Wow! He is beautiful!







(Of course, he looks exactly like our Heidi, so I could be a little biased!!)


----------



## CindyM (Mar 20, 2007)

bump


----------



## Karin (Jan 4, 2008)

Bumping for the sweet little cute-faced boy.


----------



## kwk (Nov 25, 2005)

What a doll! Has he been neutered? Do you know how he gets along with other dogs? Bless you for saving him.


----------



## CindyM (Mar 20, 2007)

Hi ncyank. I am actually just cross posting this message from the original poster (Liz) so I don't have any information on him. If you contact Liz or Russ, I am sure they can answer that for you!

Liz & Russ
704-488-0417 (Lizz)
704-241-0051 (Russ)

I just got an update:

From: Crystal M. <[email protected]>
Date: Sun, Nov 1, 2009 at 9:45 AM
Subject: Fort Mill, SC near Charlotte, NC: AKC German Shepherd needs home , his name is Buddy

Hello all! I am sending this email out AGAIN, because these nice people have still not found a home for this German Shepard that they rescued from being tied to a tree and left behind. They had 2 people interested, the first backed out. The 2nd was great until Liz and Russ did the right thing by doing a vet check and found out the potential adopters were almost a year behind on vetting their other 2 dogs, so Liz and Russ said no. Does anyone have any ideas?

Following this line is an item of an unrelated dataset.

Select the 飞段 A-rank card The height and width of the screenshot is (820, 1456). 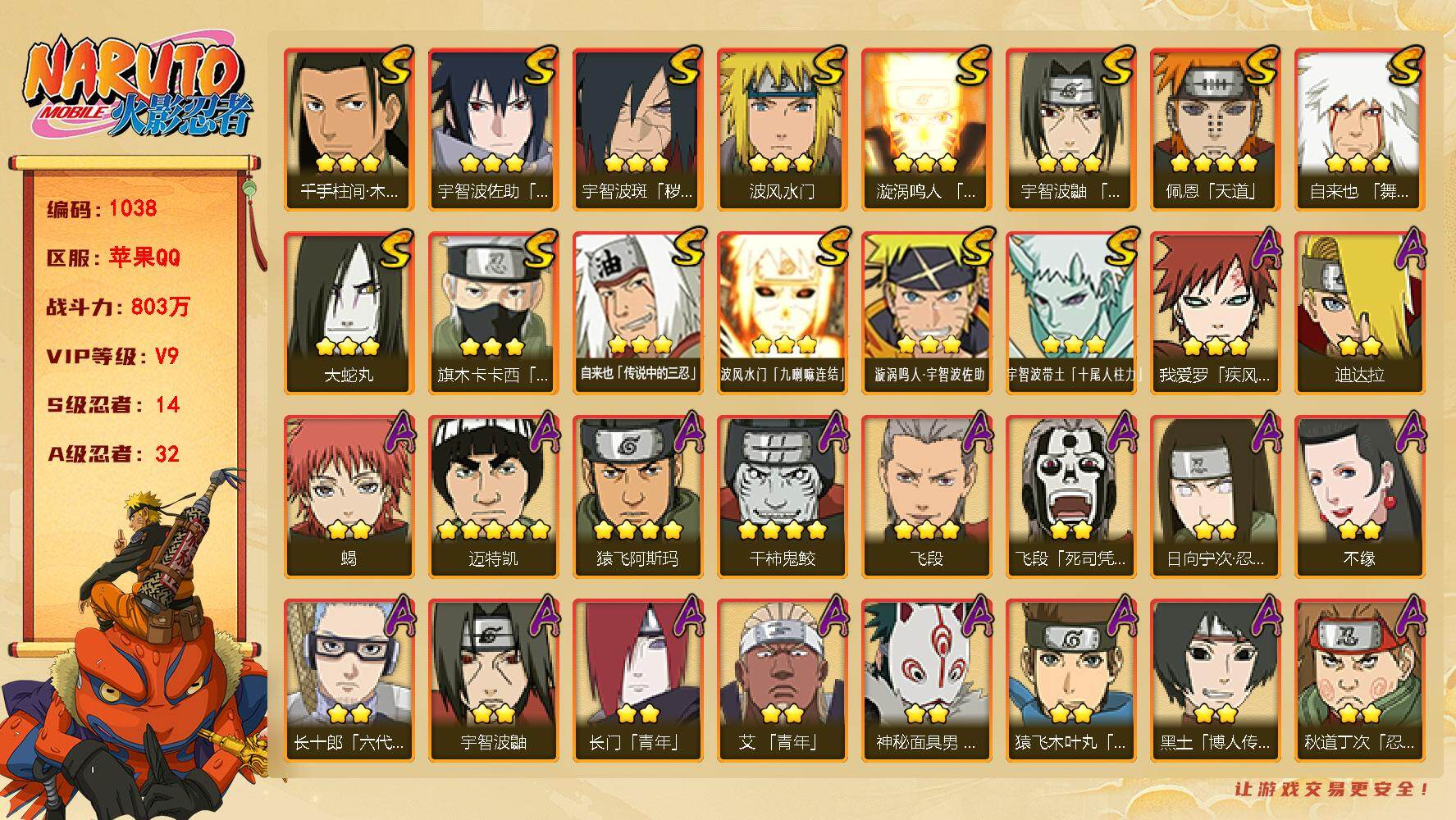click(926, 496)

You can email Russ at: [email protected]


----------



## ncgsdmom (Jun 24, 2008)

Bump for the pretty boy.


----------



## hbwright (Nov 3, 2009)

I was actually joining this forum to see if anybody knew of good local rescue for this boy. I am a friend of the lady who is keeping him now and she is not in good health. Does not need the stress of caring for a dog. I'd step in but have an injured wrist and also a male doberman, who is very submissive but not willing to take the chance with having a physical injury that would prohibit me from protecting both of them. I have contacted GSRA from Raleigh about this boy so I'm hoping to hear back from them. I have also cross posted to my doberman rescue board. 

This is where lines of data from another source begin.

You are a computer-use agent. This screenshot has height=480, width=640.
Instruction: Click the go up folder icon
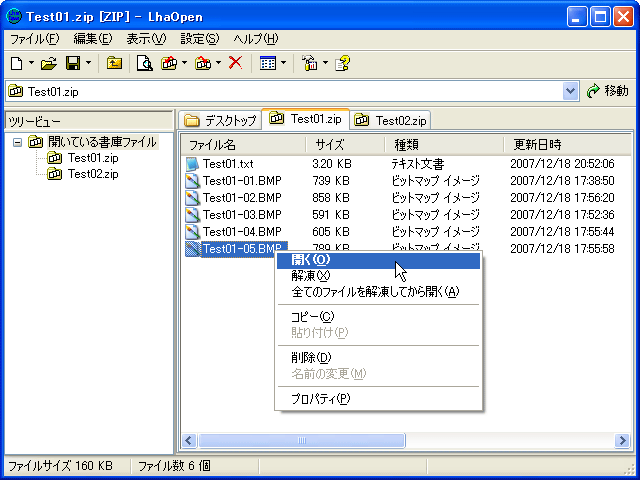[114, 63]
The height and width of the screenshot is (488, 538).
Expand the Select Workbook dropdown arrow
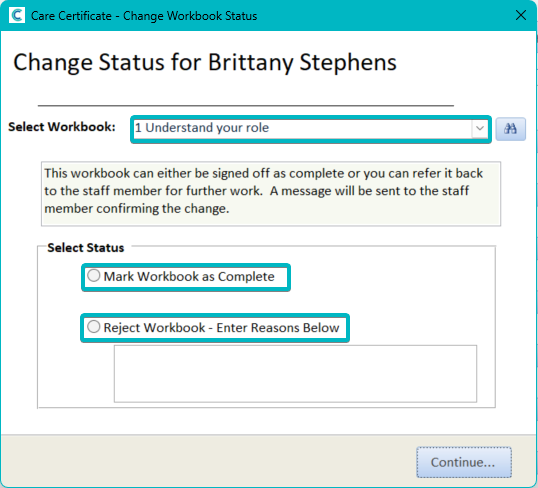pos(480,128)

He is not altered and training is minimal (sit). I would be willing to go assess him this evening and if goes well bring one of my children to assess him with older children (8-11 years old). 

If you know if any other reputable rescues please let me know so I can get in touch with them. Ann, the lady who has the dog, is rightfully nervous about him going to a good rescue that will properly place him altered.


----------



## CindyM (Mar 20, 2007)

i know there are people from Noble Shepherd Rescue that participate on this board. 

Maybe someone more familiar with the area will have some other suggestions as well?


----------



## hbwright (Nov 3, 2009)

Thank you. I just contacted them too.


----------



## CindyM (Mar 20, 2007)

any news?


----------



## russellb74 (Dec 12, 2009)

Hi everyone,

I just want to thank everyone for their concern for Buddy's well-being. We thought you might appreciate an update on the situation. Buddy has now been placed with New Beginnings Shepard Rescue in SC and is doing great. He is now up to date on all of his shots and was recently fixed. It was however determined that he is HW positive and has begun treatment. The vet seems to think that it's not too bad. Once he finishes recovery he will begin obedience training and will be put up for adoption. He will not be posted on their website until he is ready for adoption, but feel free to keep an eye out for him (www.newbeginningsrescue.com). Thanks again for everyone's help.

Russ & Liz


----------